The recoveries of the pesticides determined on 2 days with four detection methods are given in Tables 3 and 4. A recovery test was performed at three fortification levels, in five analytical portions from each level and duplicate spotting of the sample extracts on each plate. The recovery is obtained by dividing the found value by the fortification level of the analyte. The recoveries ranged between 84.00 and 106.50%. They are within the limits based on the analyte content in the sample [6, 7].

Table 3 Method validation parameters of O-TKI-TLC detection and HILL-TLC detection method for the marker and selected compounds
Full size table
Table 4 Method validation parameters of EßNA-TLC detection and AgUV-TLC detection method for the marker and selected compounds
Full size table

Precision

Precision refers to the closeness of repeated measurements. The within-laboratory reproducibility of the measurements, characterized by the RSD value of the recoveries was between 1.82 and 18.97% (Tables 3 and 4). Most of them fit the expected intralaboratory repeatability RSDs based on the fortification concentration [6, 7].

Accuracy of method

Accuracy is the closeness of the agreement between the result of measurement and a true value of the measurand [24]. The calculated accuracies are given in the last columns of each table (Tables 3 and 4).

Confirmation with GC-NPD analysis

The same sample extracts, which where applied on TLC plates, were checked with GC analyses. The recovery results of GC analyses in five analytical portions from each fortification level and duplicate injecting to GC are presented in Table 5. Recoveries were between 85.00 and 118.50% with RSDs of 2.63–18.11%. The recovered values varied based on the analyte content in the sample. Most fit the required intralaboratory repeatability, based on fortification concentration [6, 7].

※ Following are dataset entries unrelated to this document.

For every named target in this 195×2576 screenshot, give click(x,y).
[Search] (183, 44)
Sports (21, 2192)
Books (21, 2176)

Table 5 Method validation parameters of GC-NPD detection for some compounds
Full size table

Calculations of standard deviations of relative residuals, that is, the measure of relative precision of the system, and coefficient of correlations that show how well the experimental points fit to a straight line, are presented in Table 2. Standard deviations of relative residuals with five-level calibration were between 0.012 and 0.099. The linear ranges for a compound, which allows injected pesticide in fortified sample, is within the calibration range, analyzed GC-NPD, are also included in the table.

Conclusion

All methods used for pesticide residue determinations must be validated prior to implementation in the analysis of laboratory samples. The analyst can face many problems during the performance of any method. The best way to minimize method problems is to perform adequate validation experiment.

The four TLC detection methods validated based on single-laboratory validation criteria are in this work. Some parameters of method validation, such as recovery, precision, accuracy, calibration and function were found within the required range. These parameters were also confirmed by GC-NPD analysis for some compounds. According to our findings, a 10-g sample matrix is not enough to achieve the required LOQ for most of the compounds applying TLC detection. Therefore, to get low LOQ, the loadability of the TLC plate should be increased by combining GPC with another cleanup system, such as silica cartridge.